There’s a U-shaped relationship between per capita GDP and the quality of the environment. “Measures of the quality of the environment do indeed fall in the initial stages of economic growth, but this trend turns around at about $5.000 per capita GDP, with many measures of environmental damage showing improvement from $8,000 onwards.” (Quote from filipspagnoli - although the original link no longer works)

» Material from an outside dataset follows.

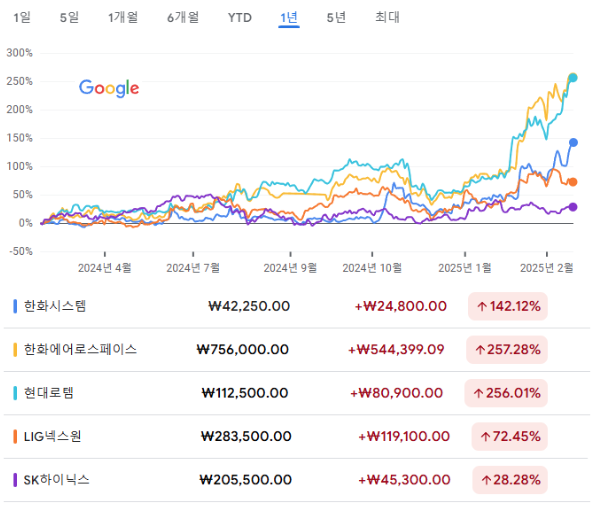Click the orange LIG넥스원 endpoint dot
This screenshot has width=603, height=512.
[573, 182]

Once a country achieves a certain standard of living, inhabitants become less focused on doing whatever it takes to survive and start caring more about the world around them. Poorer countries tend to chop down forests, richer countries to plant them. Economic growth also promotes technological innovations that reduce GHG emissions, especially in electricity generation, manufacturing, and transportation. Economic growth leads to increased urbanization and falling birth rates. Concentrated human populations are better for the environment than dispersed populations, because more room becomes available for wild habitat. Add in highly productive intensive farming and you’ve got even more land freed up for the flora and the fauna. With fewer humans, less land devoted to agriculture and less dispersion of human populations (e.g., urbanization), you get more and more re-wilding and re-foresting.
But isn’t economic growth associated with higher CO2 emissions and increased materialistic consumption? To a point - but we are witnessing both the decoupling of growth and CO2 emissions and the dematerialization of advanced capitalist societies. So what was true about economic development at one time is not necessarily the case anymore. For instance, in developed economies, young people care more about digital products and less about physical possessions. As Russell Belk puts it: “Things are disappearing right before our eyes”. Fewer things, less environmental damage.
Of course, economic growth will not solve all environmental problems, nor are its effects entirely benign. But growth is not the bugaboo a lot of environmentalists make it out to be. Harness and manage growth – don’t try to stop it.
Reference:
Russell Belk Extended Self in a Digital World Journal of Consumer Research, Vol. 40, No. 3 (October 2013), pp. 477-500.